With satisfaction, he watched Nic’s lips tighten. Ah, he was that sort. Disparage his morals for the best effect. 

“I got that training here, actually. I look after a few boys.”

Wolfe shrugged and let Nic’s defensiveness and the conversation thread (what boys?) hang awkwardly in the air as he continued eating.

It didn’t last. How could it, with food that bad? 

His plastic cutlery was almost unusable now, thanks to the way his fingers were shaking and burning if he tried to stiffen them. Every mouthful stuck in his throat.

No-one was watching and no-one was coming to get him and no-one was probably even talking about him, but sadly his body found instincts far more compelling than facts and he found himself flinching at every movement in his peripheral vision. 

Fine. Fuck it. He’d eaten half of his meal. He'd sat here for ages. No-one could fault him for that. He scraped his chair back. 

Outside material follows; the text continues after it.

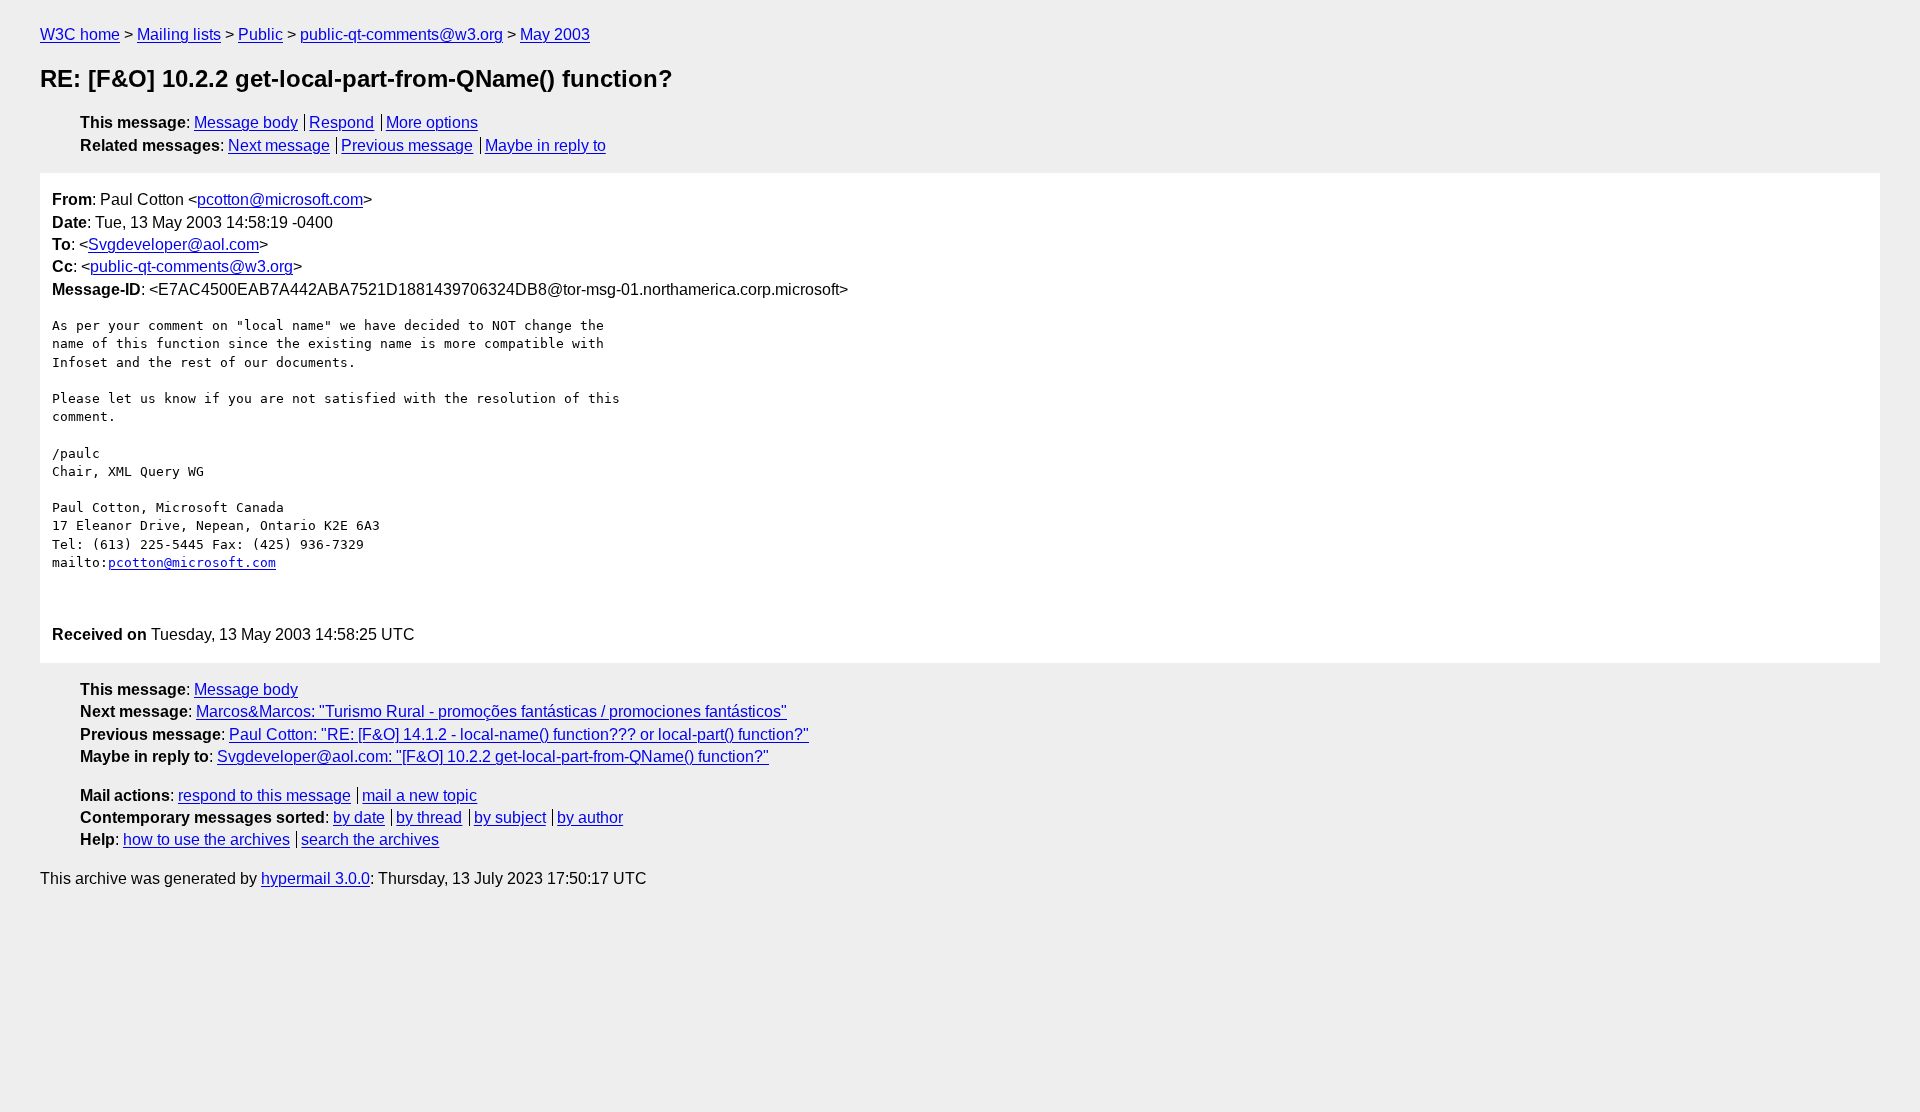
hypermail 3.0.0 (315, 878)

It took him a moment, once on his feet, to settle the steadily-growing lightheadedness, and in that time he heard Niccolo push his chair backwards too. 

He’d almost forgotten the particulars of the situation. That was right, the alpha was his personal babysitter. He probably wasn’t even allowed in the dining room without Wolfe being present. 

“Are you all right?” That tone of voice again. Ugh. 

“Fine. I’ve done my bit, you’ve done yours.” Wolfe edged out from behind the table. It felt like losing a protective barrier and made his skin crawl. He turned away and marched towards the doorway to get back to his room without as much as a backwards look at his supposed ‘support alpha’. 

Like an extremely competent shadow, Naomi appeared at his side. Thankfully, she didn’t try to talk, just opened the door when his hands and wrists failed him. 

But it was fine. He didn’t need her help during the walk back. He kept his eyes up and walked along, powered by indignation at the whole pathetic affair. 

_Well!_

Hopefully that would be the last of it.